**Data to examine:**
^^^^^^^^^^^^^^^^

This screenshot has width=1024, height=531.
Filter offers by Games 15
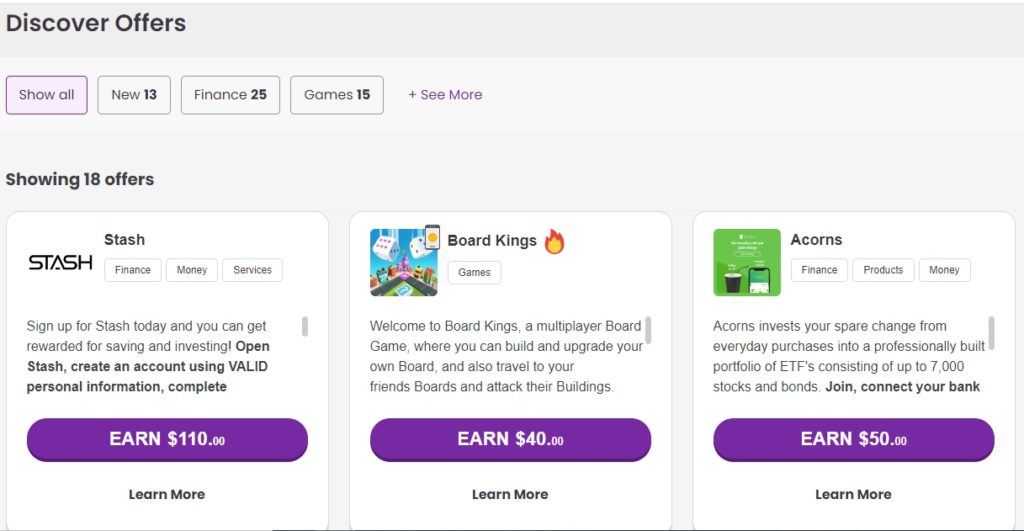click(336, 95)
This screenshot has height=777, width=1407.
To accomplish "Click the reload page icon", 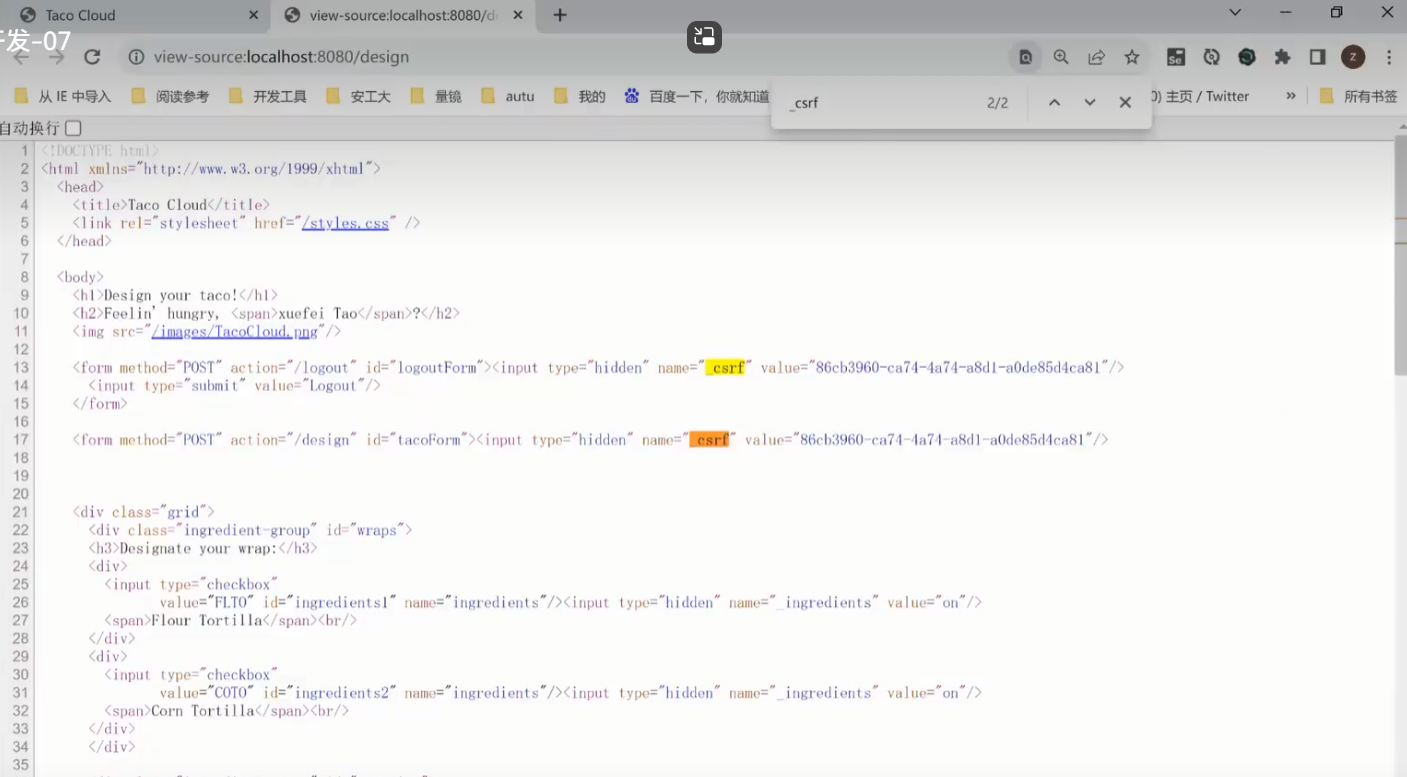I will pyautogui.click(x=92, y=57).
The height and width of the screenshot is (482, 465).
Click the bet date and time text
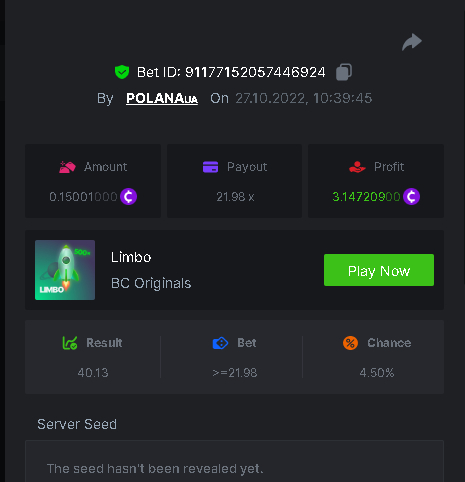point(304,98)
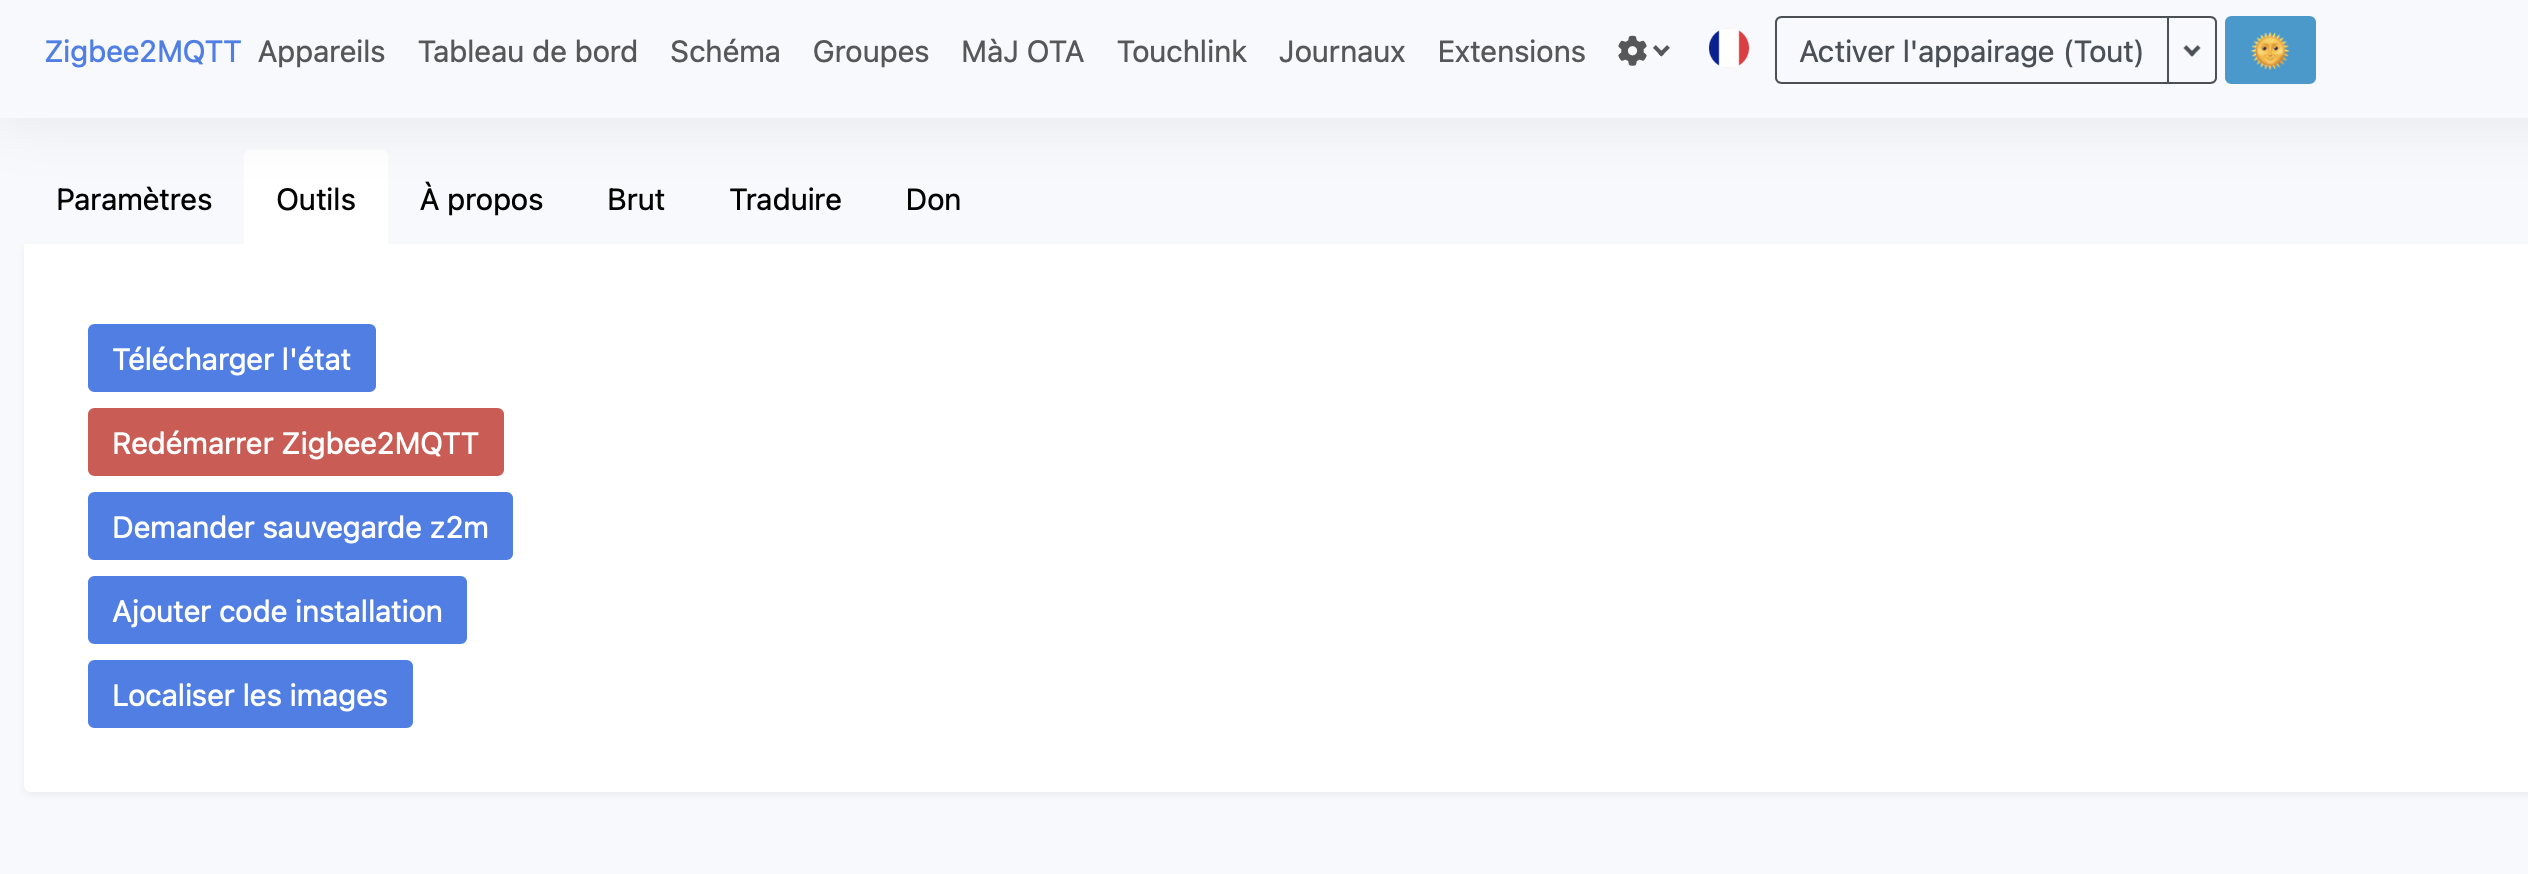Viewport: 2528px width, 874px height.
Task: Click Activer l'appairage (Tout) button
Action: pos(1970,50)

^^^^^^^^^^^^^^^^

**What to produce:** Among the records, find every line holding the word "screenshot" and copy it.

**Answer section:**
This screenshot has width=1024, height=531.
This screenshot has height=777, width=1407.
The height and width of the screenshot is (482, 465).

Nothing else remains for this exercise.